Work instructions:
Only lines holding the word "height" are needed; copy each of them from the material.

Record set:

▬▬▬▬▬▬▬▬▬▬

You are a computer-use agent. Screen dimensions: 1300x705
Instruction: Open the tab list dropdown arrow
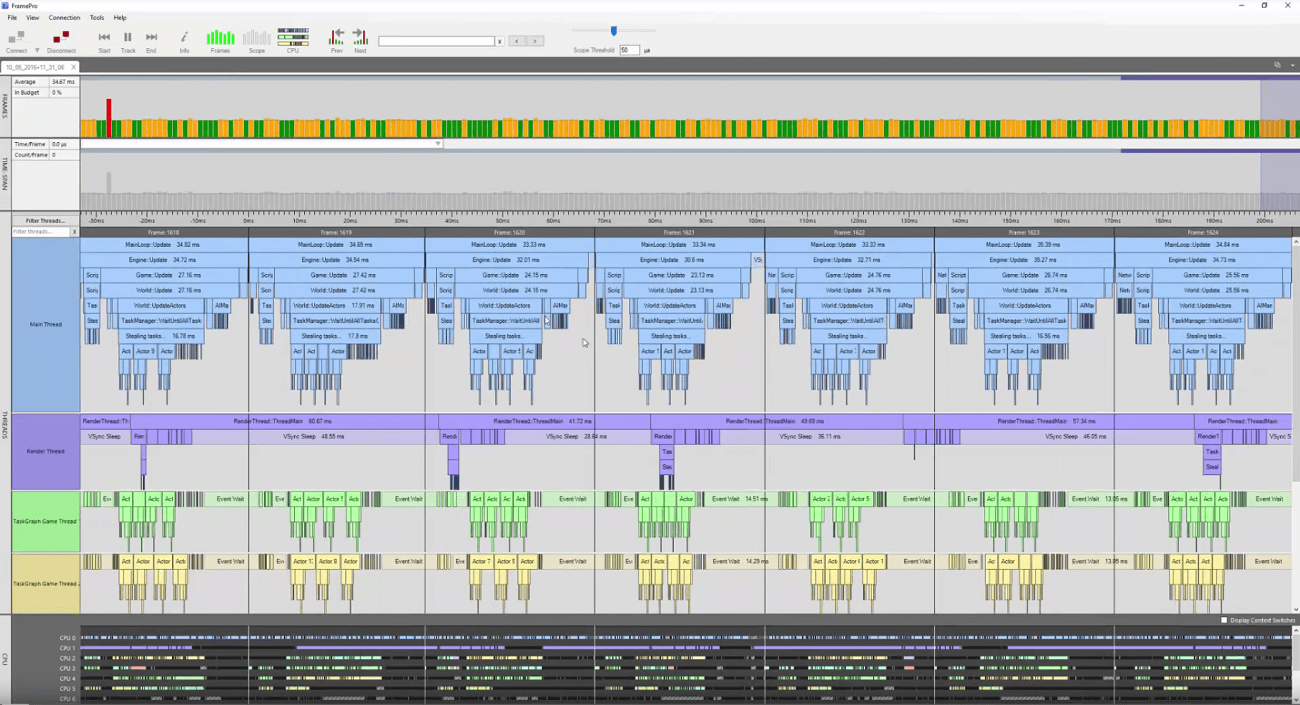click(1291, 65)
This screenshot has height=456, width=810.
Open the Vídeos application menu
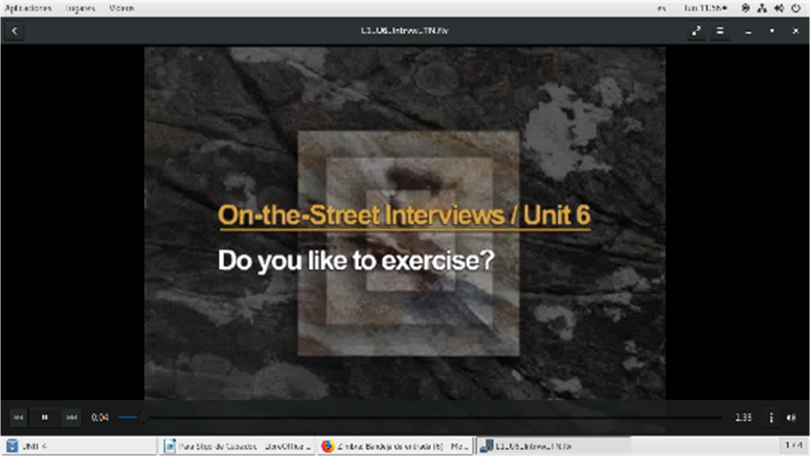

▬▬▬▬▬▬▬▬▬▬

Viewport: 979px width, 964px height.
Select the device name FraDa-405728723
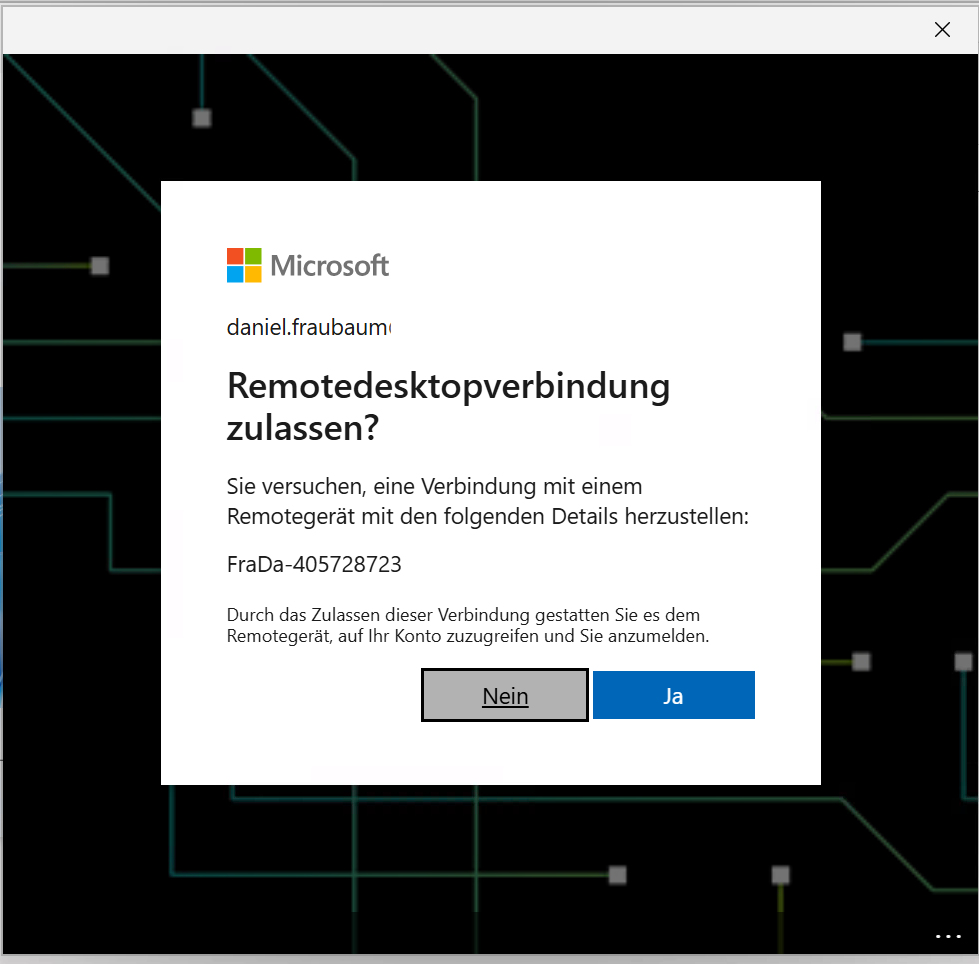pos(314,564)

▬▬▬▬▬▬▬▬▬▬

Answer section:
This screenshot has height=456, width=810.
Viewport: 979px width, 964px height.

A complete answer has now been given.